| Past the post
Mumbai, Jan. 18: The postal department is determined to give its growing tribe of investors the paperless option — dematerialised certificates — despite the snail-like pace at which the initiative has moved since it was kicked off in some centres three months back.
Within a month, Mumbai alone could have 25 more post-offices offering National Savings Certificates, Kisan Vikas Patras and other schemes in demat form. There are only 10 that are doing so at this point of time.
It comes at a time when growth in postal small savings in Mumbai circle has shown a 40 per cent increase in 2002-03 and indications are that the growth in the current fiscal will exceed that of last year.
The pilot project to give paperless certificates was initiated in October but has received a poor response so far, mainly because investors are loath to accept certificates in the electronic format, said postal department officers.
“We have registered only 425 transactions amounting to Rs 2 crore in the past three months,” Mumbai region postmaster general A. P. Srivastava said. This is very small compared with the gargantuan corpus the post offices collect nowadays. Postal savings have gained considerable ground at the expense of other saving options after interest rates of fixed deposits have plummeted. Scams in co-operative banks and stock markets have pushed small investors to the fold of post offices.
The project has been launched in association with National Securities Depository. “We will give this scheme some time to succeed. In Mumbai, the scheme was introduced in the northeast constituency, after Kirit Somaiya, MP and founder president of Investors’ Grievance Forum, decided to popularise the concept,” he added.
Demat of postal savings like National Savings Certificate, Kisan Vikas Patra and monthly incomes schemes would be a great boon for the postal department as they are struggling to cope with the recent surge in the demand for postal savings.

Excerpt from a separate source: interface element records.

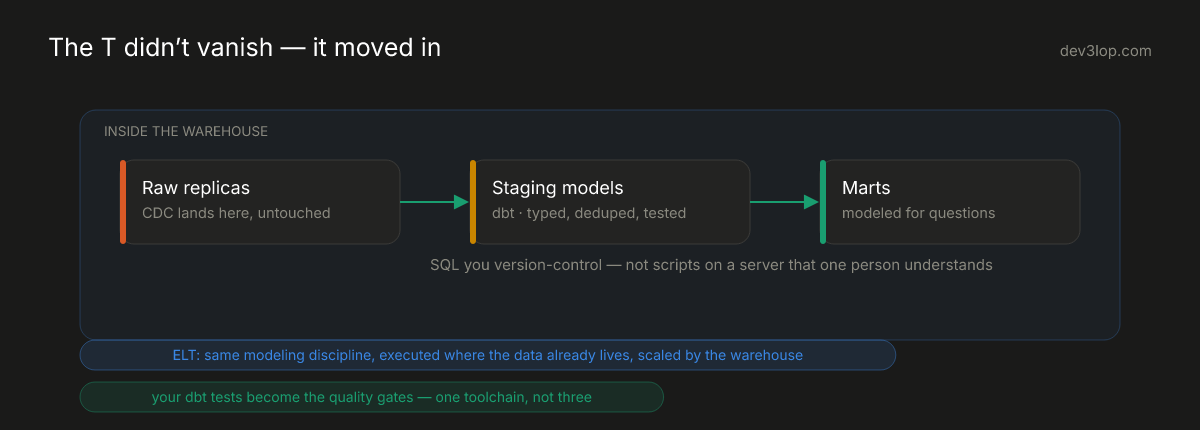The width and height of the screenshot is (1200, 430).
Task: Click the green accent bar on Marts
Action: tap(823, 201)
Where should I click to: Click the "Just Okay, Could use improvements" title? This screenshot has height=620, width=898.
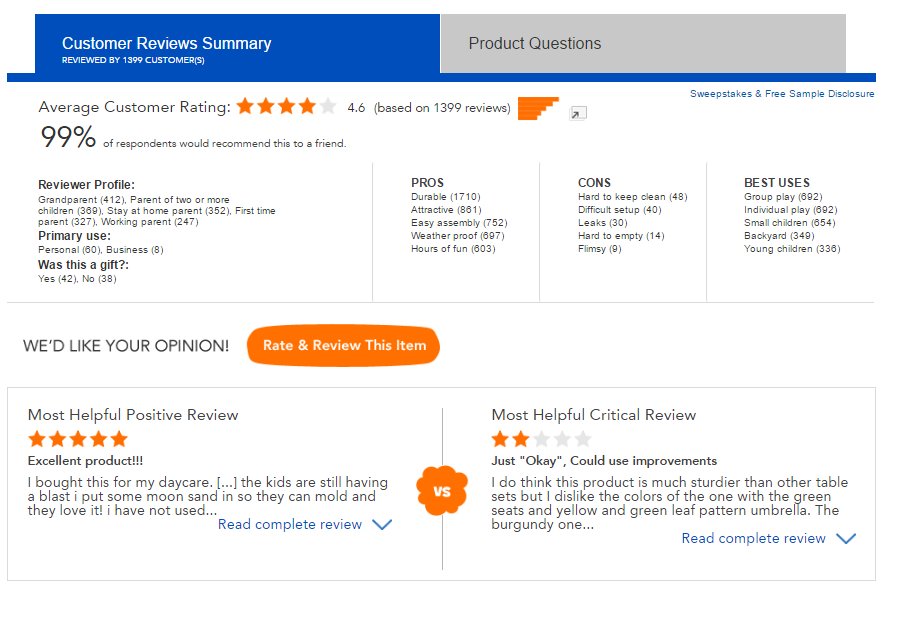tap(604, 461)
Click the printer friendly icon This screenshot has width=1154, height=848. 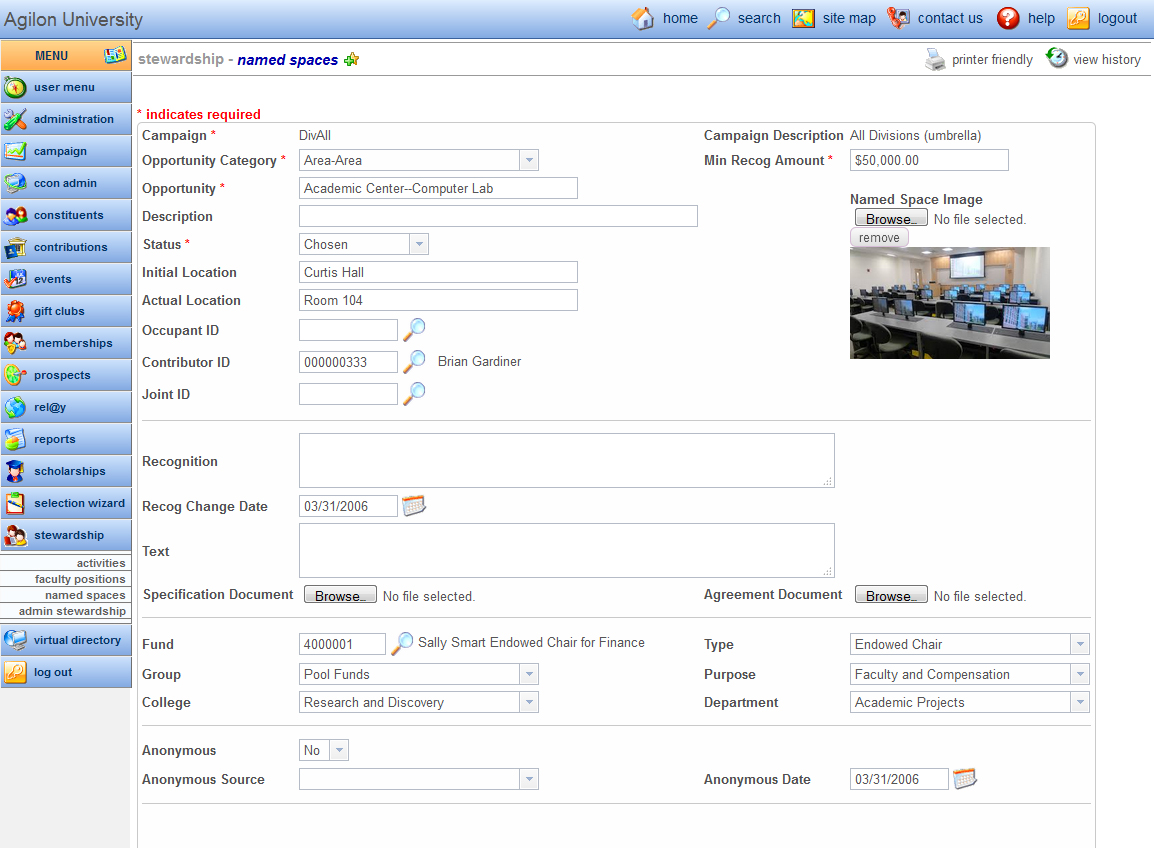(x=934, y=58)
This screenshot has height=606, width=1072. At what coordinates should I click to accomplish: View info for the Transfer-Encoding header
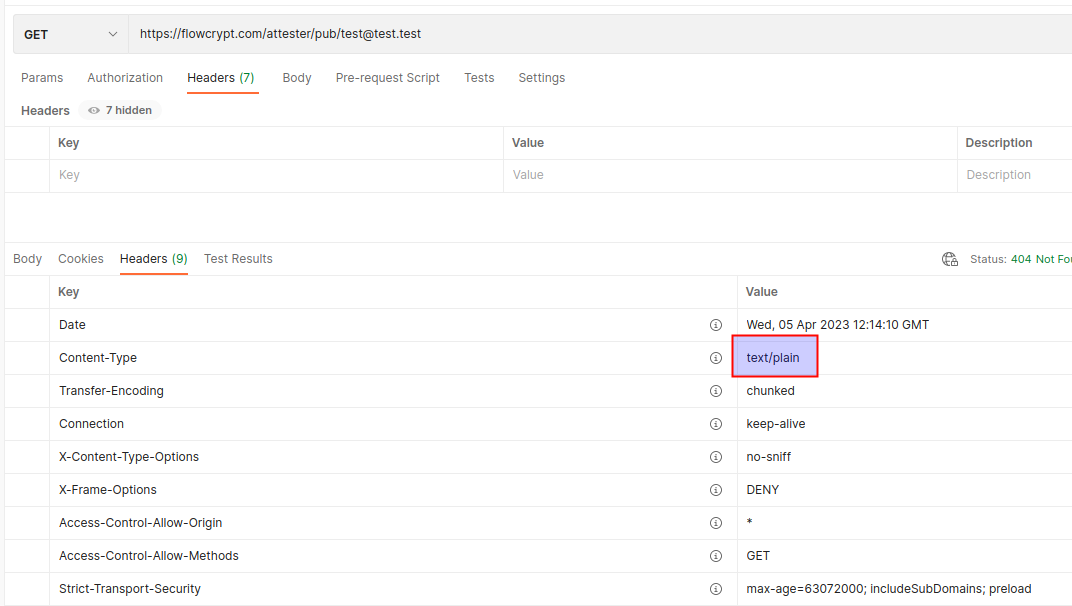tap(716, 390)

The department is also battling a huge resource crunch. “Only 20 post offices in the metropolis are computerised,” rues Srivastava. The commissioner of small savings has recently allotted 70 computers for the exclusive use of the department. It gets Rs 102 annually per savings account from the ministry of finance. The small savings business is in addition to its core business of posts.
The Maharashtra and Goa circle alone manages 1.8 crore accounts giving the department an assured income of around Rs 180 crore, hardly enough to manage the corpus.
“The concept of depositories holding the certificates for the clients may take some time to sink in,” Srivastava said.
Analysts also said Kisan Vikas Patras and Indira Vikas Patras have seen a lot of money from the parallel economy finding its way into these investment modes. These investors would not like money in the electronic format as it will attract the taxman’s attention.